== Records for the exercise ==
- Opening Delimiter -
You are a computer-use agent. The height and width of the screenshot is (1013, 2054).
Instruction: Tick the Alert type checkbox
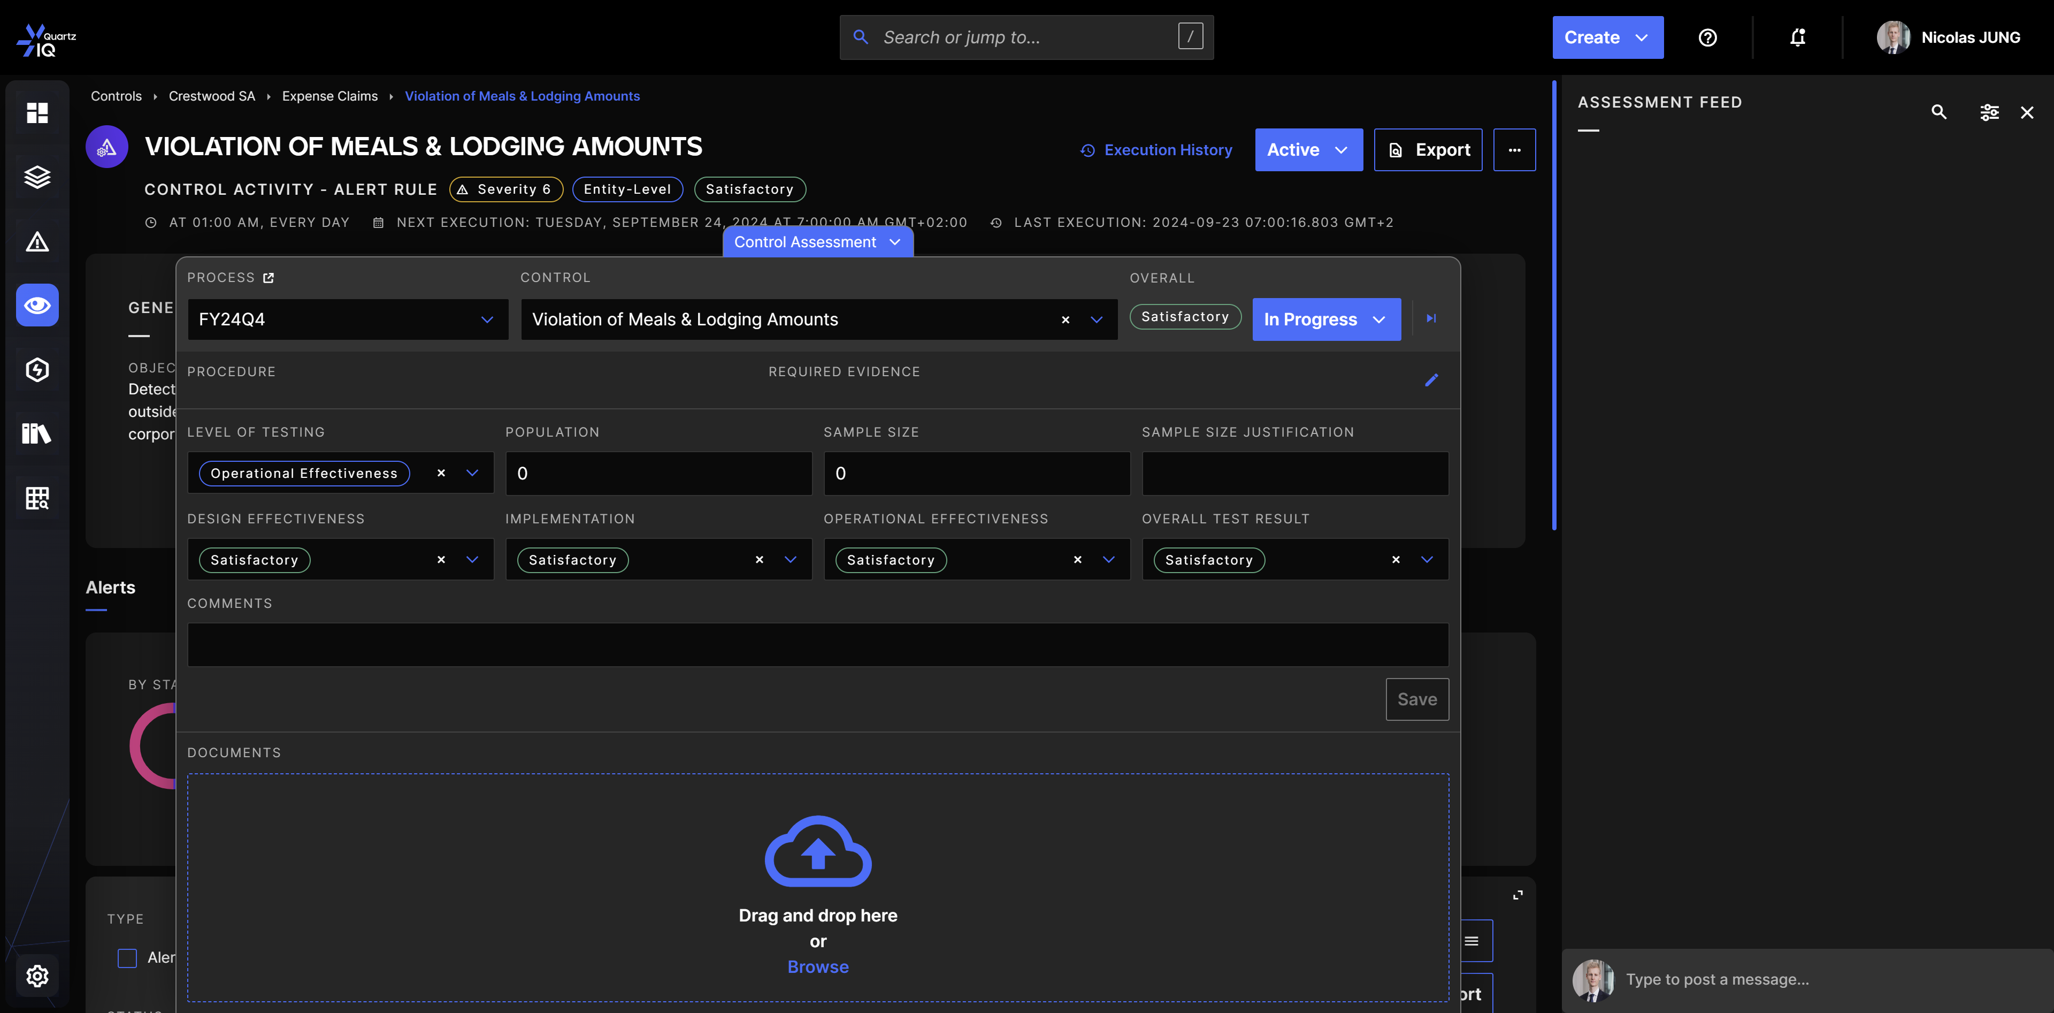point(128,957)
- Closing Delimiter -
- Opening Delimiter -
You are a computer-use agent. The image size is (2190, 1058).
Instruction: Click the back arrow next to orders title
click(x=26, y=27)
- Closing Delimiter -
== Assignment ==
Copy out each line from the preceding entries that mentions the word "computer".

== Task answer ==
You are a computer-use agent. The height and width of the screenshot is (1013, 2054).
You are a computer-use agent. The image size is (2190, 1058).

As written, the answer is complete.